Дневники 1928-1929 (Пришвин) - страница 47

Если ехать к Горькому, то ни в каком случае не депутатом от литературы. Ехать просто из любопытства к жизни: может быть, Горький скажет что-нибудь из своего плана хорошее. Он сам интересен, и побывать у него надо, хотя и тяжело.

Начинаю понимать государственный юбилей Горького из русской истории. Юбилей этот есть яркий документ государственно-бюрократического послушания русского народа. Воля народа, по-видимому, без остатка сгорела в расколе, после чего остался не народ, а всегда всюду внешне послушная масса с затаенной жизнью личного, находящая свое выражение в какой-то артистичности. Да, русская общественность скрывается в тайниках личностей… Нигде в мире нет, вероятно, такого числа артистов, придумщиков, чудаков, оригиналов всякого рода, в общественном отношении исповедующих закон «моя хата с краю». Испытав интеллигентский бесплодный бунт, я стал сам такой (мой отказ от влияния на Горького и есть: «моя хата»). Последняя моя вспышка была вспышкой патриотизма во время Германской войны: и так это было глупо. Теперь я с полной готовностью отдал бы свой народ во власть немца как организатора и воспитателя трудового начала.

Я отдал бы народ этому хозяину без всякого колебания, потому что уверен в молодости и таланте русского народа: пройдет германскую школу труда и будет русский народ, а не бесформенная инертная масса. И с такой радостью будут работать, учиться! Страна наша в настоящее время жаждет труда для улучшения своего бытия. Из этой жажды делать свое дело вытекают великие последствия обновления страны. Вероятно, в этом и есть благодетельный сдвиг революции: не отдельные люди, а все хотят теперь лучшего, все жаждут разумного труда, разумного хозяина.


3 Июня. Троица.

Вчера ездил на свидание с Горьким. Потом видел Воронского. На обратном пути в вагоне слышу, рабочие говорят, читая газету: «Русский Горький приехал». Я спросил: «Что значит русский Горький в отношении к Максиму Горькому?» — «А как же, — сказал один, — был итальянский, фашистский, теперь русский, коммунистический».

После того у нас был продолжительный разговор.
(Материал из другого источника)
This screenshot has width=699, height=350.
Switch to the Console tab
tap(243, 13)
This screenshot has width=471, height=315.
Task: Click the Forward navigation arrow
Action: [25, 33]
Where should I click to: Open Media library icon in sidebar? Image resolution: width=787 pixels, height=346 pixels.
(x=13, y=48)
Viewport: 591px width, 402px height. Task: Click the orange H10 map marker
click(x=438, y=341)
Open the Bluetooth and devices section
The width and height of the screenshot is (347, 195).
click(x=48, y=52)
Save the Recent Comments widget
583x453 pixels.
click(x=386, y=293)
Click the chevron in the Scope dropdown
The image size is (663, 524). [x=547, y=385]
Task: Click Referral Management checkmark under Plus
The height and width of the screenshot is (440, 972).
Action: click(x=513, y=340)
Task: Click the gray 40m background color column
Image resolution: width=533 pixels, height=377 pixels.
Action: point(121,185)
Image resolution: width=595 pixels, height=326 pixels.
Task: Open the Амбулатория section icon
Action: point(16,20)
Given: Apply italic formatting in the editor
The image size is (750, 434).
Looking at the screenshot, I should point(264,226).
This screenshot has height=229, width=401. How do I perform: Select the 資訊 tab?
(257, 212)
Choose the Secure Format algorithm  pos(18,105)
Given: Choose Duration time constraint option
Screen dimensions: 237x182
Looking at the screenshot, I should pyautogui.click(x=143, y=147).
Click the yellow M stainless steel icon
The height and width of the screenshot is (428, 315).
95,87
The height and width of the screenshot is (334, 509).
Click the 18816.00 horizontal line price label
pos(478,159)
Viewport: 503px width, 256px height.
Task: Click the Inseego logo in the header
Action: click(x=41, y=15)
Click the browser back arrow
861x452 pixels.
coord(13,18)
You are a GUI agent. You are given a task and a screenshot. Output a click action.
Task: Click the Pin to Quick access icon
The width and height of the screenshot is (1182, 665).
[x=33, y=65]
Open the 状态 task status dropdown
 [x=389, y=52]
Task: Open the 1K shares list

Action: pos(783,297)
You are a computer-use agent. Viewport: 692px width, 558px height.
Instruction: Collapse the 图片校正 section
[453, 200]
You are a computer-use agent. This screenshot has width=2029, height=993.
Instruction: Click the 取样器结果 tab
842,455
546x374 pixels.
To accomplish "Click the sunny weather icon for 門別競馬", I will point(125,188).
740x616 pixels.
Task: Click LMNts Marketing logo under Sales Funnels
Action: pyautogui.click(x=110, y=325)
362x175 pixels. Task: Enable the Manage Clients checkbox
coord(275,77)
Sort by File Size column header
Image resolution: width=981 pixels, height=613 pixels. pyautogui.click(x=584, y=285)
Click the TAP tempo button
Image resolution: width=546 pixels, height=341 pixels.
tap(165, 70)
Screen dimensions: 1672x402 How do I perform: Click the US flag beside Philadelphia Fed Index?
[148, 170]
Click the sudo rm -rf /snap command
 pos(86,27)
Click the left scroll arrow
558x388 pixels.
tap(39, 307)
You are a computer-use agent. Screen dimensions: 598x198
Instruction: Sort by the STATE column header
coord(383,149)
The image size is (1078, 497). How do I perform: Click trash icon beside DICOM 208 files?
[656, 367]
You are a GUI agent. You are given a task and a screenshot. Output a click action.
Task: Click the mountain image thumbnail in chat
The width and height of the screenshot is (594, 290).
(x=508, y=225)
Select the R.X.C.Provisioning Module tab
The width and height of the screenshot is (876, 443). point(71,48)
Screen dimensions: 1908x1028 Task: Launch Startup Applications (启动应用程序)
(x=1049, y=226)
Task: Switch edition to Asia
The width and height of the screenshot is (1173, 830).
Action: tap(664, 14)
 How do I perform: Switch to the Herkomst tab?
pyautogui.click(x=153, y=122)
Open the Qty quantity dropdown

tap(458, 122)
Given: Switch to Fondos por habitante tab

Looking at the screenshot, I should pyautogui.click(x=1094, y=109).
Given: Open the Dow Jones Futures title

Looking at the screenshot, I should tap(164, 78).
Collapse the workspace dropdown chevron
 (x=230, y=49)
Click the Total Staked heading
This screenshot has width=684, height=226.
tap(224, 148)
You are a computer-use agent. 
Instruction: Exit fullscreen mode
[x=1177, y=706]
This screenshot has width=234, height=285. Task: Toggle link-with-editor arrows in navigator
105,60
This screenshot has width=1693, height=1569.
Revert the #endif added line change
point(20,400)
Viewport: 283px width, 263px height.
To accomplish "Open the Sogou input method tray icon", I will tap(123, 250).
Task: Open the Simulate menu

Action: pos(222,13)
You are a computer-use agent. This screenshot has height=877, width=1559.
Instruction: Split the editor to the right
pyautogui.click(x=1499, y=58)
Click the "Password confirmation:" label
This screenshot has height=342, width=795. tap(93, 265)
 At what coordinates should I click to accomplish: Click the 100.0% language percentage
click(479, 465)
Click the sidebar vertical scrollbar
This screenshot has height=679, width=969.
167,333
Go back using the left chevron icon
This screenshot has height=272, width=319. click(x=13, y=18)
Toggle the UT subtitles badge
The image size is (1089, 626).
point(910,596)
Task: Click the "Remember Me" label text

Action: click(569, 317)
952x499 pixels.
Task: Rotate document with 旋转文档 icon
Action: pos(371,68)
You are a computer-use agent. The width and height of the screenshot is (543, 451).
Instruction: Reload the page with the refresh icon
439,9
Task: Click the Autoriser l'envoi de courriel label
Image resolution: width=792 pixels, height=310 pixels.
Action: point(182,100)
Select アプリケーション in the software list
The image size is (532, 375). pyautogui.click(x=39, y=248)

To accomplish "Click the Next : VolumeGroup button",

Я доказывал, что Горький — писатель, ему удобней было писать в Италии, вот он там и жил. «Удобней-то, конечно, — отвечал рабочий, — да вот почему же, когда нам приходилось кровь проливать и голодать, мы не думали об удобствах». — «Ну, так ваше дело, — говорил я, — воевать, а его дело писать». — «И это не ответ. Если его дело наблюдать, то почему же он тогда нас не наблюдал? Вот бы теперь и писал. А то ведь уехал, бросил, вызвать массу умел, а когда масса выступила, испугался. Теперь ему 60 лет. Пять лет наблюдать будет, писать пять, а там семьдесят, в семьдесят лет плохой писатель».